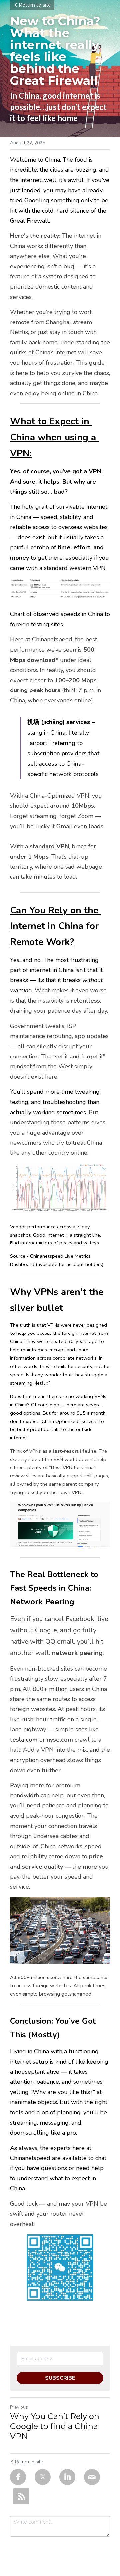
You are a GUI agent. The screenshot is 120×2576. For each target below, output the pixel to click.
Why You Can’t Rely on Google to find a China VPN (54, 2426)
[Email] (92, 2477)
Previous (19, 2407)
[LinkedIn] (67, 2477)
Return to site (35, 5)
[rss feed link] (21, 2496)
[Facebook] (18, 2477)
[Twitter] (43, 2477)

* * * * * * *

Reproduce the material above in full and without alteration, but skip all pictures.

You are a GUI agent. The screenshot is 120×2576. For each target below, output the pixel to click.
Why You Can’t Rely on Google to find a China VPN (54, 2426)
[Email] (92, 2477)
Previous (19, 2407)
[LinkedIn] (67, 2477)
Return to site (35, 5)
[rss feed link] (21, 2496)
[Facebook] (18, 2477)
[Twitter] (43, 2477)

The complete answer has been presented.